Le barrage Kariba Dam a repoussé le fleuve Zambèze, où il a formé un nouveau lac Getty images

Des chercheurs suisses allient leurs forces pour résoudre les problèmes posés par les barrages construits sur l'un des plus grands fleuves de Zambie.

L’objectif des équipes interdisciplinaires des Ecoles polytechniques fédérales (EPF) de Zurich et Lausanne est de vérifier sur le terrain les effets des barrages sur les écosystèmes du fleuve Zambèze. Leur «Africa Dams Project» (Adapt) vise à trouver des moyens d’utiliser l’eau de façon optimale, cela pour préserver la population, l’environnement et l’économie.

L’équipe a décidé de mener ses recherches directement en Afrique car le continent détient d’énormes réserves d’énergie hydraulique inexploitées. Mais les usines en service n’ont fait que susciter des critiques internationales, jusqu’ici.

Irrigation erronée

«L’Afrique a le potentiel pour construire davantage d’usines hydrauliques, explique Bernhard Wehrli, professeur de chimie aquatique à l’EPF de Zurich.
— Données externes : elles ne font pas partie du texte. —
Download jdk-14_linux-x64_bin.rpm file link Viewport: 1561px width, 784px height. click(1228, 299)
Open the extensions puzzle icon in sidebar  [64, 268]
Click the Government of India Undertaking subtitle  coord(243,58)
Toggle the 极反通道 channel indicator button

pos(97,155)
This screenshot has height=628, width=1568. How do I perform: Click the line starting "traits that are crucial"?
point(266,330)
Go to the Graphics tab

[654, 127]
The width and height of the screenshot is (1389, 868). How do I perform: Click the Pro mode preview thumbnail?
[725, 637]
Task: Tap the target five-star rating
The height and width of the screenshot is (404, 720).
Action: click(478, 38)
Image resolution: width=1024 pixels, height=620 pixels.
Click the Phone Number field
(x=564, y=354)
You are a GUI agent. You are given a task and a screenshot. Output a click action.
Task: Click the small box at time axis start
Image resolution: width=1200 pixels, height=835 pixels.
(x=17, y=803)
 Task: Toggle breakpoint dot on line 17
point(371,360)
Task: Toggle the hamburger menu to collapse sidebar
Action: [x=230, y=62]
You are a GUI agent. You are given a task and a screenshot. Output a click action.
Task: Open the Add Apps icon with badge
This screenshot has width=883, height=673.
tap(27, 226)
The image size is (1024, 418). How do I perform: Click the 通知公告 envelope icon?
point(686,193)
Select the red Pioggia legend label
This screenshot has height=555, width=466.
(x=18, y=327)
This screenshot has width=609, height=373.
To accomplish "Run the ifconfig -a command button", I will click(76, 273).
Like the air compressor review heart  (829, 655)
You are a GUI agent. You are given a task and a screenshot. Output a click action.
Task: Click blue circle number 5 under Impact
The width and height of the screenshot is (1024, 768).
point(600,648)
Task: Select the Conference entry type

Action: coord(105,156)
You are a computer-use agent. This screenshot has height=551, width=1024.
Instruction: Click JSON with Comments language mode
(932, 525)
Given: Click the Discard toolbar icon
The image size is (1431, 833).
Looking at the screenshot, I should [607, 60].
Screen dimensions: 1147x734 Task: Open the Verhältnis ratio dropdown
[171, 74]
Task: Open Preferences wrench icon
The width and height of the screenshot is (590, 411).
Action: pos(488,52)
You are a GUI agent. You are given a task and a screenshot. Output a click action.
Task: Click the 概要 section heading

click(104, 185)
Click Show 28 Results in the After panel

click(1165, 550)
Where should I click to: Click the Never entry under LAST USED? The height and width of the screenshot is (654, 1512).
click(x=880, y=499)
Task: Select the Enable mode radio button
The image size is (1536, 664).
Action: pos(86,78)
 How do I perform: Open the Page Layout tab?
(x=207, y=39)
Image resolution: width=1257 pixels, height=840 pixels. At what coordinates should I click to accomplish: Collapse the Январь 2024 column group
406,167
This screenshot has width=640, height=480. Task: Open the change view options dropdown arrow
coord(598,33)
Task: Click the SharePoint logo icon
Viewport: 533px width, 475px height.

Les installations existantes ont une mauvaise réputation car la plupart des barrages ont été construits sans implication de la population locale.»

«De grandes erreurs ont été commises», ajoute le professeur. L’irrigation surtout n’a pas été organisée correctement.

Bernhard Wehrli juge le cas du Zambèze particulièrement intéressant. «Le fleuve traverse plusieurs pays, compte plusieurs grandes structures de barrages et nous avons trouvé des partenaires intéressés à travailler avec nous», énumère le chimiste. La région d’expérience est presque aussi grande que la Suisse.

Les cinq barrages existant ont été construits ces 50 dernières années. Ils fournissent de l’électricité aux pays avoisinants ainsi qu’à huit autres Etats.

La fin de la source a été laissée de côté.